Ex-U.S. attorney urges ‘teshuvah’ in justice system
PAUL FISHMAN, the former United States attorney for New Jersey who was appointed by President Barack Obama on Oct. 14, 2009, and fired by President Donald Trump on March 10 of this year, cast aside considerations of medicine in his keynote address at the Jewish Law Symposium, “Law, Medicine, and the Pursuit of Justice.”
Noting that he went to law school, not medical school, Fishman joked about his current position as visiting distinguished fellow at Seton Hall Law School in Newark.
He translated his job description as “the chief Jewish kibitzer at a Catholic law school….” And, he continued, “now that Jeff Sessions is the attorney general, it is really more about Old Testament vengeance than New Testament turn-the-other-cheek.”

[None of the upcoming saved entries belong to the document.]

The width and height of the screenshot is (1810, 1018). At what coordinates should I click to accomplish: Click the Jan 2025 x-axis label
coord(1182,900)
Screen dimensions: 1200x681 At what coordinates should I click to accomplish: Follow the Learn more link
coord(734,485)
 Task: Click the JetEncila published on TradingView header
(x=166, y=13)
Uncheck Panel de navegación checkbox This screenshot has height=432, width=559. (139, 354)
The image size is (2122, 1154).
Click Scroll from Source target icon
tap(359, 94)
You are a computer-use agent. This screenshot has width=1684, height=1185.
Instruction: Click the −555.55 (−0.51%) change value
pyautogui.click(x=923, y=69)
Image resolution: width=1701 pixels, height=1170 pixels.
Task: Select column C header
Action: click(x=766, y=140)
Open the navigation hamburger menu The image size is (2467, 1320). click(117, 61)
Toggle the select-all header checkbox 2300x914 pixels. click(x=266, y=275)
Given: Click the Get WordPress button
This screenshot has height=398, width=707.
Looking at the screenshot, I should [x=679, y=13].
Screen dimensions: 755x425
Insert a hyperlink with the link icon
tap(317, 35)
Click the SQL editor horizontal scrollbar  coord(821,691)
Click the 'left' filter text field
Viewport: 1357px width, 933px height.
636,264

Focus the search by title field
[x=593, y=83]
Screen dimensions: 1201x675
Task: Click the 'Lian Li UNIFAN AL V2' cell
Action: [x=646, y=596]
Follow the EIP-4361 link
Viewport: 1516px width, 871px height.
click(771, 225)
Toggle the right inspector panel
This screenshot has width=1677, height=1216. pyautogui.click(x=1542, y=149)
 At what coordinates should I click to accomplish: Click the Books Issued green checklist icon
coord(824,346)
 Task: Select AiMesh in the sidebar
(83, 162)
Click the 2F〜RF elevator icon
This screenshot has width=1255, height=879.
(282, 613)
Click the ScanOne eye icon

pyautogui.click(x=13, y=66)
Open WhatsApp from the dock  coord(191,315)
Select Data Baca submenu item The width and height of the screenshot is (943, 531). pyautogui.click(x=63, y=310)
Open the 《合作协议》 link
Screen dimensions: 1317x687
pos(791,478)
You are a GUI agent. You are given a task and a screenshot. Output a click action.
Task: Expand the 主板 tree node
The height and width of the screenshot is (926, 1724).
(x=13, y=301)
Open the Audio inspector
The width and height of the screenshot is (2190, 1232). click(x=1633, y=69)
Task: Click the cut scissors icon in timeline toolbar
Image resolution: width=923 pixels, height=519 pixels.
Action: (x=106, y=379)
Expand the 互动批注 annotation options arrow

Attacking Trump’s pardoning of Maricopa County, Ariz., Sheriff Joe Arpaio, who was convicted of criminal contempt after racially profiling Latino immigrants, Fishman said the president’s pardoning power “should only be invoked when there is real remorse and at least an acceptance that in fact you might have done something that might in fact be wrong.” He said Arpaio “was defiant [of] the right to have cops treat people in a way that is constitutional.”
He appealed to his largely Jewish audience that during the High Holy Days season they should consider “the role of teshuvah, of redemption, of forgiveness in the criminal justice system. We have reached the point in our society where unless we figure out how to solve many of the problems we face they will plague us for decades and maybe for generations.”